* _DOCUMENT EXTRACT_
____________________

I wonder what the secret documents reveal.  I hope they capture our State Department officers at their most candid (and a little drunk).  Maybe those inner-office emails show them cracking wise at world leaders' expense:  Hillary Clinton speculating on the "shortcomings" of Kim Jong-il's pecker.  Barney Frank quipping that Ahmadinejad's suit is so gay that it makes him (the pickle puffer Barney Frank, himself) look like John Wayne.  And someone please tell me upper echelon State officials are dumping all over France.  There's a hanging curve ball.  Where will the intelligentsia go with the frogs?  Body odor, loose morals, their propensity to surrender?  Hell, France needs its own Friars Club Roast to cover all its foibles.  Have you seen all the goatees in France?  But enough about the women... 

I'll bet the State Department takes an occasional shot at the president when they think nobody's listening.  Did you hear somebody socked Obama in the mouth during a pickup basketball game and gave him a fat lip?  Good.  At least now he'll have to stop kissing Arabia's collective ass for a few weeks!  Or how about this:  Obama's lip was so fat that his ears briefly appeared to be normal size.  The State Department isn't above a cheap shot.

Politicians are too wrinkled and homely to star in bedroom spy-cams or nightclubbing jaunts.  So we're reduced to prying into their emails and top secret documents for entertainment.  It's either that or watching Charles Rangel fry breakfast sausage in his boxer shorts while watching the Weather Channel.  Or maybe Nancy Pelosi preparing for bed by unscrewing the C-clamps that pull her face around the back of her vapid head.  Instead, we opt for classified documents whose publication compromises national security.  Bargain of the century!

Admittedly it might be fun to watch a herd of Washington bureaucrats waddle through the nightclub scene a la reality TV.  Popping bottles and stuffing our tax dollars into waitresses' cleavage.  After all, we've been funding their parties for decades.  Let's at least get a voyeuristic thrill for our money.

14 comments:

SQT said...

The idea of seeing any behind-the-scenes action starring Bawney Frank scares me to death. He is the gay Elmer Fudd I never wanted to see. And do we really want to know what he's "hunting?" Brrr.

tornwordo said...

You're dating yourself. That fat gay fella won the show in the 90's. The Obama ear joke made me laugh.

Evil Twin's Wife said...

Yeah, we might as well get something worthwhile for our tax dollars. Almost everything else is a waste.

Jeannie said...

We all know the government is corrupt - this will just give evidence. Perhaps it will destroy democracy but really just the sham masqueraded as democracy. Media scrutiny has more or less destroyed the British Monarchy. They have been shown to be the same as everyone else and certainly not better. I'm still pretty certain that Diana's death was a hit. So it will be interesting to see what comes of the leaks. Maybe sham democracy will have been found to be better than what's coming. Really, we know the government has to do some pretty nasty stuff that no one can admit to supporting (like torture) but it's the only way to survive in a nasty world.

Penny Lane said...

So I am a journalism major, and this wikileaks release of the diplomatic cables is a hot topic right now, in and out of the classroom.

I spend a good chunk of yesterday studying the cables. Now I do believe that it is interesting stuff, and that it is exciting to see some dirty laundry aired out, and people believe they have a right to know what is going on in their own government and I am sure they do.

____________________

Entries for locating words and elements
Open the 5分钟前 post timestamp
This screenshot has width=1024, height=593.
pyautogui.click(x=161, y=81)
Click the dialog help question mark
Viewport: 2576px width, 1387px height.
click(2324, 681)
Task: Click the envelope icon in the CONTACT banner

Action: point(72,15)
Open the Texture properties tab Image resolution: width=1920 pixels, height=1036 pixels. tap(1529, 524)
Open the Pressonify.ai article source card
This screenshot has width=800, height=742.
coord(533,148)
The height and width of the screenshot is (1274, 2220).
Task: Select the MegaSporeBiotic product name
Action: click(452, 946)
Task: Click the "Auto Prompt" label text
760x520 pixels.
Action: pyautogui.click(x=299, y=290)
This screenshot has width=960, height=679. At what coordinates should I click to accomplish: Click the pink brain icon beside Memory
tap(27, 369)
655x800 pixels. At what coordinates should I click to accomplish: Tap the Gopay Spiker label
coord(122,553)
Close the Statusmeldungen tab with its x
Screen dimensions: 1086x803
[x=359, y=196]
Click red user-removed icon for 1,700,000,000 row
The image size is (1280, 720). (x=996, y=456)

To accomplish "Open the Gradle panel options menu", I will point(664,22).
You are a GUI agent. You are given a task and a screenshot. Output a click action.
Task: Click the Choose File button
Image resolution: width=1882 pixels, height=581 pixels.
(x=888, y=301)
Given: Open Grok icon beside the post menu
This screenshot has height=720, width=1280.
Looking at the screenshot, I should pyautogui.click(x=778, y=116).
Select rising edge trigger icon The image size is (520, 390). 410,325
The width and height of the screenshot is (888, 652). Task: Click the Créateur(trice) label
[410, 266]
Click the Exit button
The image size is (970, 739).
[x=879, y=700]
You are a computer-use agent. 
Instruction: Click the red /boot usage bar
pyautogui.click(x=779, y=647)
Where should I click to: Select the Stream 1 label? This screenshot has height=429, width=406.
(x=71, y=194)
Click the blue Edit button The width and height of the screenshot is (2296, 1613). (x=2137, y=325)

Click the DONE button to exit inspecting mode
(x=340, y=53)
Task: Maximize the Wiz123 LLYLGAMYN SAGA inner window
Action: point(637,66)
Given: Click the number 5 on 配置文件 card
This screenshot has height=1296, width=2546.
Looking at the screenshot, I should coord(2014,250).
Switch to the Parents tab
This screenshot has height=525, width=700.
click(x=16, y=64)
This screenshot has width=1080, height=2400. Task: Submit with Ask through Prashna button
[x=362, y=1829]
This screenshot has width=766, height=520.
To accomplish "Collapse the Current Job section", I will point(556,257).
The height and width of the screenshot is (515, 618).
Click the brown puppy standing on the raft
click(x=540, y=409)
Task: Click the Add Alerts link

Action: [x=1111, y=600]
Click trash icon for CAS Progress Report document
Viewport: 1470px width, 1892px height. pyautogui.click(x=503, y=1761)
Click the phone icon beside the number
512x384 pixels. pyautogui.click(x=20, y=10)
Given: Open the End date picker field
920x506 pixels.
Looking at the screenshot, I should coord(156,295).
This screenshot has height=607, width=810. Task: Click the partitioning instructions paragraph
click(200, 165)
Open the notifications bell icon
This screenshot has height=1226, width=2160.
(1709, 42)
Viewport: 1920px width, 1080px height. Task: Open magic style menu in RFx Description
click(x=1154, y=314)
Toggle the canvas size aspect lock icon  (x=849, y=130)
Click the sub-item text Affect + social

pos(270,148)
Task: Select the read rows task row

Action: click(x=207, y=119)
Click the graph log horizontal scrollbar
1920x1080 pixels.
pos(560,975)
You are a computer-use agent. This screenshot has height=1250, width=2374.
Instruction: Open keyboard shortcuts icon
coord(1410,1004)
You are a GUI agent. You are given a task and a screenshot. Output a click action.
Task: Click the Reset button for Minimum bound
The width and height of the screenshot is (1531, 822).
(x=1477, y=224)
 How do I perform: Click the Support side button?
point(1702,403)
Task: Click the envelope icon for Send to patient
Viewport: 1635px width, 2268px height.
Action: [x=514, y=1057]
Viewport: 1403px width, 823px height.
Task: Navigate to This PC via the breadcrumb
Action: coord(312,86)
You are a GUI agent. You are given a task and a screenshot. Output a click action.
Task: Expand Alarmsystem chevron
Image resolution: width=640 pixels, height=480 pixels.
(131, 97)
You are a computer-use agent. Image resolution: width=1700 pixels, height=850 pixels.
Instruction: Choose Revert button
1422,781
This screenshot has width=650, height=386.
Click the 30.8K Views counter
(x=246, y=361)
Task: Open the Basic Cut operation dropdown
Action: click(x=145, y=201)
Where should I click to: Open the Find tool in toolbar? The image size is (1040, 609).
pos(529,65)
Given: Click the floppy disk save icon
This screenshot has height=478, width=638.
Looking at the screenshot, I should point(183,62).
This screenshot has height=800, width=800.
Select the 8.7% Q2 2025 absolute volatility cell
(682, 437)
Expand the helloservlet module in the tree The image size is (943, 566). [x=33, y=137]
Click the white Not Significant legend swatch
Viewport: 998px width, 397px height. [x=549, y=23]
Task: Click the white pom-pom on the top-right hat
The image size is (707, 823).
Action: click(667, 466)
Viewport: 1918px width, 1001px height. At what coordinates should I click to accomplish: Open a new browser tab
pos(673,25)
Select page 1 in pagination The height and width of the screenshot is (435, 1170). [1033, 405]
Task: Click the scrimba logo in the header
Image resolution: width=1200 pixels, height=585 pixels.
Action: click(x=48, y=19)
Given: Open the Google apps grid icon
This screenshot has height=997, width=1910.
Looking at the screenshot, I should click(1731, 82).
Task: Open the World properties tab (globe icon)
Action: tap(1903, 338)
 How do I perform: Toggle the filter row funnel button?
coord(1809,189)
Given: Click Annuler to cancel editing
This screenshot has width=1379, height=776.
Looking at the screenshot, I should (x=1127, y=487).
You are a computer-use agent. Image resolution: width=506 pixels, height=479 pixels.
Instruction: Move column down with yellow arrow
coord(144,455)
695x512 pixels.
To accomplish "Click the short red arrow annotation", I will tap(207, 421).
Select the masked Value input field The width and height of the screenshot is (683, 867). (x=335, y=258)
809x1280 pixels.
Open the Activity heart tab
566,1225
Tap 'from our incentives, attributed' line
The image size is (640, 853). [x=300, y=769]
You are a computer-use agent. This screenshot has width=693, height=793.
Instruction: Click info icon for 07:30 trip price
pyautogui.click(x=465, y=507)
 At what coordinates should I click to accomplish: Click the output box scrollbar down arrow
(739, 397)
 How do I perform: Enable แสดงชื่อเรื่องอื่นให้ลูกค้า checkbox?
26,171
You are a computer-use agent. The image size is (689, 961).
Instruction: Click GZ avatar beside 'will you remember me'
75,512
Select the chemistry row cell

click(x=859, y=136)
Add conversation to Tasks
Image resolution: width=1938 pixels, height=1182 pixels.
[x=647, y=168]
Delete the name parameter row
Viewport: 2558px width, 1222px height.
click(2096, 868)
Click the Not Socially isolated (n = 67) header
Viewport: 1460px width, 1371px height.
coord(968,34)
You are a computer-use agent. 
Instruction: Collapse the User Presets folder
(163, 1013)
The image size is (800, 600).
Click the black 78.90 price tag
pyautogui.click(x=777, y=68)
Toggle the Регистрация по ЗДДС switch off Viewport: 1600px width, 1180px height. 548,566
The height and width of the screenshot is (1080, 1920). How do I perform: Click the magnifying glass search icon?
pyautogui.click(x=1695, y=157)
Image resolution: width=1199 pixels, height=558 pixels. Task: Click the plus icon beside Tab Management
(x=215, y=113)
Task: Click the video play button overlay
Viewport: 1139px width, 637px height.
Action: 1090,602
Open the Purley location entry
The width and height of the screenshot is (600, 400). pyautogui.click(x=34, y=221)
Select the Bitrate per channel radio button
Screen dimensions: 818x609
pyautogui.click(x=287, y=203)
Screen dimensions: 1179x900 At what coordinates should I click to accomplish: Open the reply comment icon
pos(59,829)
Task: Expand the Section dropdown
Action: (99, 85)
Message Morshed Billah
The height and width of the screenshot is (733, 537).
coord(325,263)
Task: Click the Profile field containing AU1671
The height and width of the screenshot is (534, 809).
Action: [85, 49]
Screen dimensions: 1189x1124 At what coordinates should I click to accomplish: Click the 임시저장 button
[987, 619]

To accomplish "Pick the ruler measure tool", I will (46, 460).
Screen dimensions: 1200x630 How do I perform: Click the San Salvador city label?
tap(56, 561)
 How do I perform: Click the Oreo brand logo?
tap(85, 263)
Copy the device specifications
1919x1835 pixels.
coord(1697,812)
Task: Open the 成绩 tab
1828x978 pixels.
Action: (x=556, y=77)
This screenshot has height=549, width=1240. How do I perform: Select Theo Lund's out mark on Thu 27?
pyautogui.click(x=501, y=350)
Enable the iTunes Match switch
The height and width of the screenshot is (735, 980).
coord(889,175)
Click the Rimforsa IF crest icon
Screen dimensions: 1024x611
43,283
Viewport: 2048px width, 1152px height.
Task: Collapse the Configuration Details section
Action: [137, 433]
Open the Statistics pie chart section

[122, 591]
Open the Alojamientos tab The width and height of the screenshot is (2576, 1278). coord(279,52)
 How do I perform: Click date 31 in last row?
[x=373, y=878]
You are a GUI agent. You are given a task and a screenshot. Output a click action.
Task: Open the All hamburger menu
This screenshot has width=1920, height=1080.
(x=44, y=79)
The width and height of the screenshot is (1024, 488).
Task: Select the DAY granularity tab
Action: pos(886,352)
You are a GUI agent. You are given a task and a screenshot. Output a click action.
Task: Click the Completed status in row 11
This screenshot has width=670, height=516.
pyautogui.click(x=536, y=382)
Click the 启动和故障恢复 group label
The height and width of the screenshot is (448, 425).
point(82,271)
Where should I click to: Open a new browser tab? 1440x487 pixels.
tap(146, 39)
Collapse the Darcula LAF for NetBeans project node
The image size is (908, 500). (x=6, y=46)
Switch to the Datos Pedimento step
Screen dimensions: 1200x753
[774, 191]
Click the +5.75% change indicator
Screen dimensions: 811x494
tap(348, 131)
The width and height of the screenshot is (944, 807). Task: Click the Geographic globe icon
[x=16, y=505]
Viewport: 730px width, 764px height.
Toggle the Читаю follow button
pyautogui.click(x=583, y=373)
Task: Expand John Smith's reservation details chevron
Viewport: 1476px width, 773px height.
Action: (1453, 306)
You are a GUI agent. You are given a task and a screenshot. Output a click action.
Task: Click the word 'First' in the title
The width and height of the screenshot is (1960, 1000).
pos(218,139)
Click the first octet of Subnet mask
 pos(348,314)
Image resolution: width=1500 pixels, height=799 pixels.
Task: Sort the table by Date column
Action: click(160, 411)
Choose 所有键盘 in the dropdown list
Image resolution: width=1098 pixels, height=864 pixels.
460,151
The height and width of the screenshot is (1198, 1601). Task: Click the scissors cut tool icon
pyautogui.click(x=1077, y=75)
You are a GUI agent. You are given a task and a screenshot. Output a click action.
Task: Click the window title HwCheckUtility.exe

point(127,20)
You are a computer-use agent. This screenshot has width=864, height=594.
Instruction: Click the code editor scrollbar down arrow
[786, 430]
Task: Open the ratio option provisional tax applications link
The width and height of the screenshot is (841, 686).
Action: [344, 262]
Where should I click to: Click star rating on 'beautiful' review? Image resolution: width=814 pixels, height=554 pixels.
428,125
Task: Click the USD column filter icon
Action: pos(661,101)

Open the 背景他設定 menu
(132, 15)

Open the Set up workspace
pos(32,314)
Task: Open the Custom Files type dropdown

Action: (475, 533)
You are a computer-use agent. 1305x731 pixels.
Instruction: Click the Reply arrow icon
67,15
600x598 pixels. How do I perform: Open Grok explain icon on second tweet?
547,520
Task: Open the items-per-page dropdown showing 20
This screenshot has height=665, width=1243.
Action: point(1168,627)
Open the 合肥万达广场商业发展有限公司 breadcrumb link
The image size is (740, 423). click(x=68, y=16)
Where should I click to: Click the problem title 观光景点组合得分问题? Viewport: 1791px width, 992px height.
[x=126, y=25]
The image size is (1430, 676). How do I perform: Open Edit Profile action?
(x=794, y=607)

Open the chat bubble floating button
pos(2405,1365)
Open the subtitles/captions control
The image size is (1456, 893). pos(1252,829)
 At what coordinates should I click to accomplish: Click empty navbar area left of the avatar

____________________

* _SET OF TASKS_
[1] In the post on leaked State Department documents, what field does the commenter Penny Lane say she is majoring in?
[2] Please extract the passage from the post on leaked State Department documents, starting at "We all know" and ending at "a nasty world.".

* _FULL SOLUTIONS_
[1] Journalism.

[2]
We all know the government is corrupt - this will just give evidence. Perhaps it will destroy democracy but really just the sham masqueraded as democracy. Media scrutiny has more or less destroyed the British Monarchy. They have been shown to be the same as everyone else and certainly not better. I'm still pretty certain that Diana's death was a hit. So it will be interesting to see what comes of the leaks. Maybe sham democracy will have been found to be better than what's coming. Really, we know the government has to do some pretty nasty stuff that no one can admit to supporting (like torture) but it's the only way to survive in a nasty world.